**Work request**
Pictures in the records below are skipped; the rest is copied exactly.

**Task input**
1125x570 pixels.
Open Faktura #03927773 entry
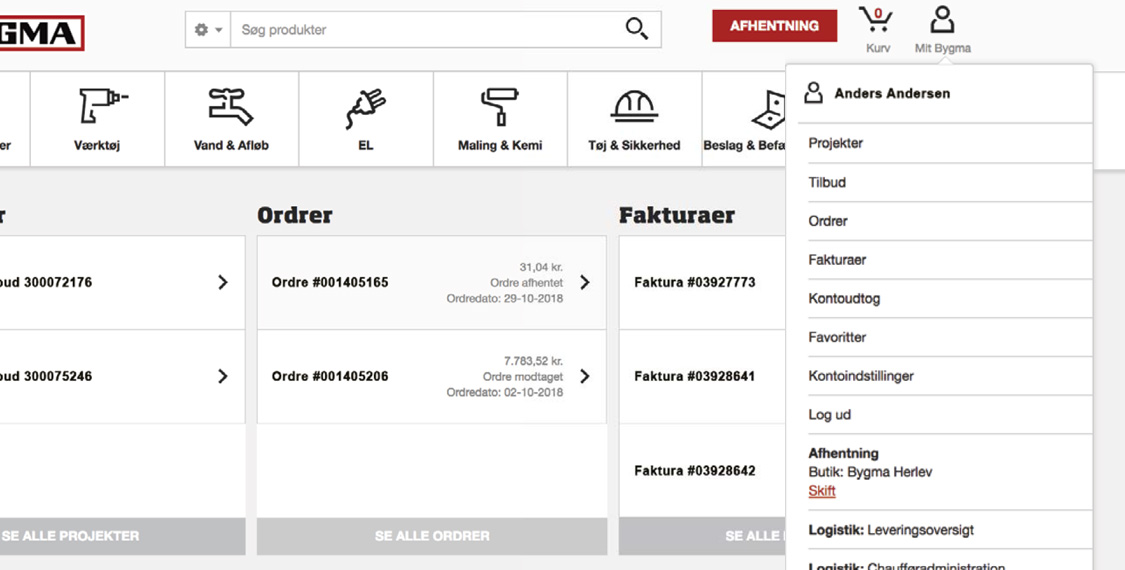(695, 283)
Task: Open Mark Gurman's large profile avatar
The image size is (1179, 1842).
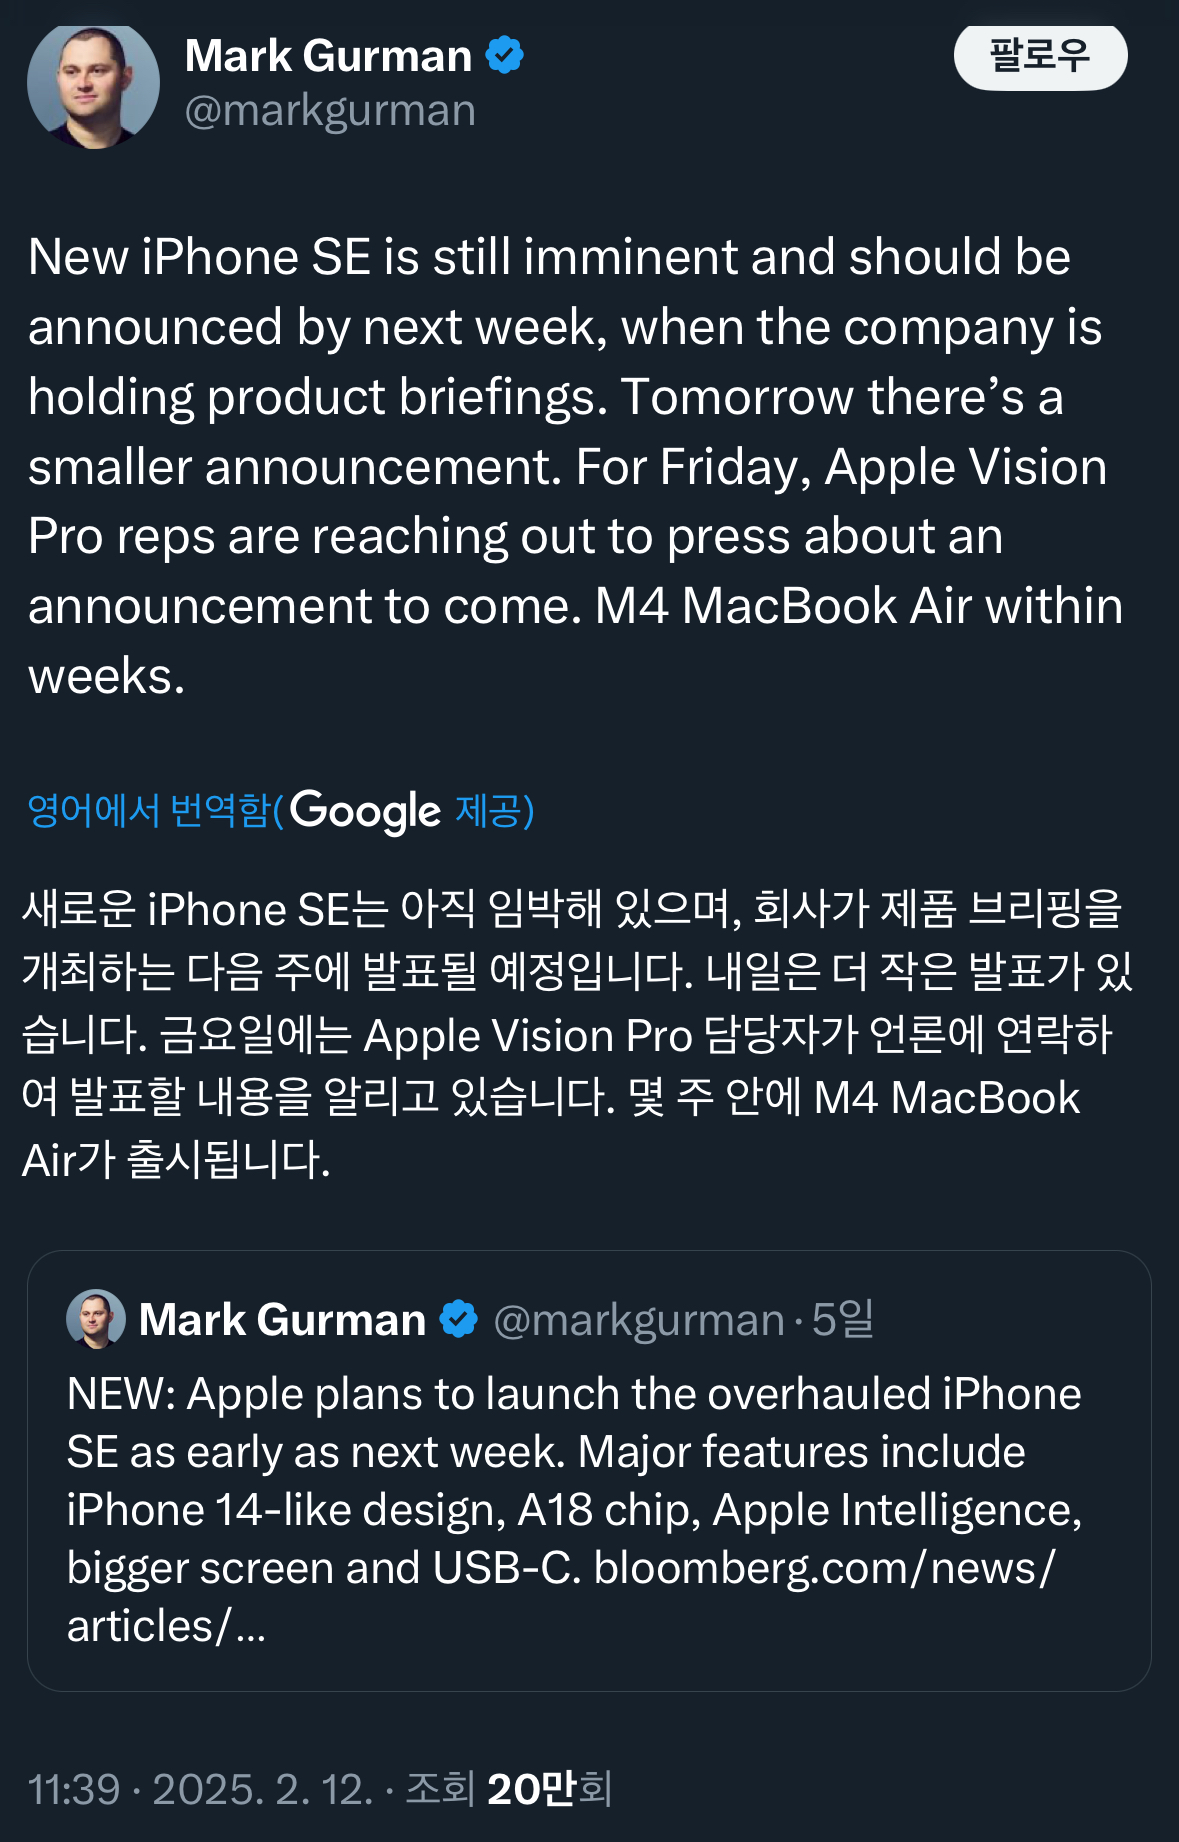Action: (93, 86)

**Exercise answer**
1125x570 pixels.
Open Faktura #03927773 entry
(695, 283)
Task: Open Mark Gurman's large profile avatar
The image size is (1179, 1842).
Action: (93, 86)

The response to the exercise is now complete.